FETÖ’nün hain darbe girişiminin üzerinden üç yıl geçti. Türk siyasi tarihi açısından 15 Temmuz 2016 unutulması mümkün olmayan bir kırılma noktasıdır. Devlet mekanizmasının içerisine uzun yıllardır sızan bir örgütün yapmış olduğu bu girişim herkes açısından büyük derslerin çıkarılması gereken bir durumdur. O gece yaşananları hatırlamak ve tarihe not düşmek gelecek yıllar açısından önem teşkil etmektedir. Bu hain girişim sırasında yaşananların siyasi tarihe not düşülmesi ilerleyen tarihlerde bu hain örgütün yapılarının ortaya çıkarılması ve aynı hatalara düşülmemesi için elzem gözükmektedir. 

1966 ile 1983 yılları arasında gelişim gösterdiği düşünülen örgütün ortaya koyduğu ilginç yapı ve kuvvetli mürit bağı şaşkınlık verecek boyutlara ulaşmış gibi duruyor. Özellikle 1983 yılından sonra Türkiye üzerinde art ardına gerçekleştirdiği programlar ile devşirmeye başladığı elemanlarını büyük bir sabır ve keskin bir hiyerarşik bağlantı ile eğittiği gözüküyor. Örgütün hiyerarşik yapısına bakıldığı vakit her bir üyenin yalnızca kendi işinden sorumlu tutulması ve ona sahip olduğu hiyerarşik konumuna göre toplumsal/ekonomik bir faydanın ikram edilmesi durumu ayrıca önem arz ediyor. Daha yeni yeni güçlenmeye başladığı dönemlerde örgütün toplumsal meşruiyetinin sağlanması ve siyasi alanda ilişkilerini güçlendirmek adına giriştiği stratejiler ayrıca dikkat çekicidir.

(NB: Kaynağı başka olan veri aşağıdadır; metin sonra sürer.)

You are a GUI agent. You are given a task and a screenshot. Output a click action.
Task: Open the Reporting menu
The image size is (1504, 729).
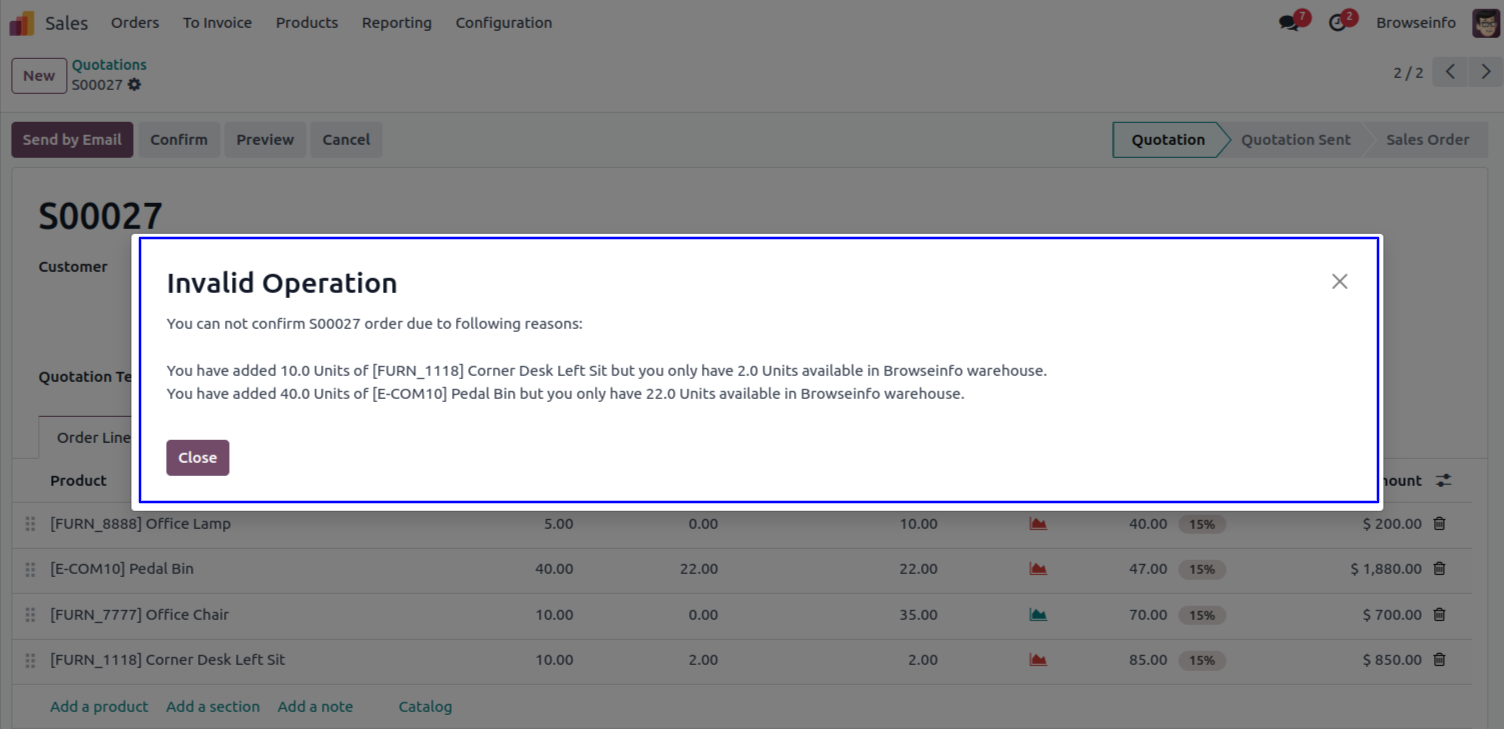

Onlarca yıldır sistemli ve planlı bir şekilde teşkilatlanarak toplumun ve devletin sinir uçlarına yerleşen bir terör grubunun, adeta devlet(!) sabrı göstererek hareket etmesi de gösteriyor ki; bu plan ilkokul mezunu bir din görevlisinin tek başına becerebileceği bir iş değildir. Dünyanın muhtelif yerlerinde aynı teşkilatlanma yapısını kuran bu örgütün, elebaşının korunduğu ülke ile ilişkisi de göz önündedir.

Öte yandan Türk siyasi tarihi bağlamında böylesi bir kalkışmaya ya da darbe girişimine karşı direnme ve böyle bir hain girişimin püskürtülmesi de ilktir. Cumhurbaşkanı’nın ve hemen ardından Devlet Bey’in net ve dik duruşu burada çok kıymetlidir. Toplumun özgüveninin sağlanması ve bu kalkışmanın Türk devletine karşı bir girişim olduğu mesajının net bir şekilde verilmesi bu kahramanca direnişin en önemli ayağıdır. Bunun yanında hemen hemen bütün siyasi partilerin bu kalkışmaya karşı tavır takınmış olması yine o gece açısından kritiktir. 

Ancak o tarihten sonra yaşananlardan anlaşılan o ki; bu örgüt yalnızca o gece bir kalkışma planı hazırlamamış. Türk devletine karşı açılan savaş çok boyutlu bir planı içinde barındırmaktaymış. Türkiye’nin uluslararası ilişkilerde ki hamlelerinden, ekonomiye kadar her alanında yıpratma çalışmaları 15 Temmuz 2016’dan sonra da devam etmiştir. İlişkilerin kasıtlı olarak çarpıtılma girişimi ile kendi kriptolarını saklama çabasını da gördük. 

Bu durum devletin bu örgütle mücadelesini ziyadesiyle zorlaştırmıştır. Bir de bu mücadele esnasında herkesin FETÖ üyesi olarak adlandırılmaya başlanması da ayrıca tedirgin edicidir. Mücadelenin ciddiyetini ve samimiyetini riske sokan bu girişimin o yıllarda örgütün ekmeğine yağ sürdüğü görülmüştür. 

Devletin icra makamı olarak ciddi ve samimi mücadelesini genişleterek yalnızca FETÖ terör örgütüne karşı değil daha ötesinde, FETÖ zihniyetiyle de mücadele etmesi gerekmektedir. Hiçbir yapının, örgütün ya da teşkilatın devlet içerisinde usulsüz kadrolaşmasına izin verilmemesi üzerine kuralların çizilmesi ve takip edilmesi belki de o geceden çıkarılması gereken en önemli derstir. 

Darbe girişimi sırasında 173 sivil, 62 polis ve 5 asker şehit edilmiştir. Ayrıca binlerce vatandaşımız da gazi olmuştur. Şehitlerimize Allah’tan rahmet dilerim.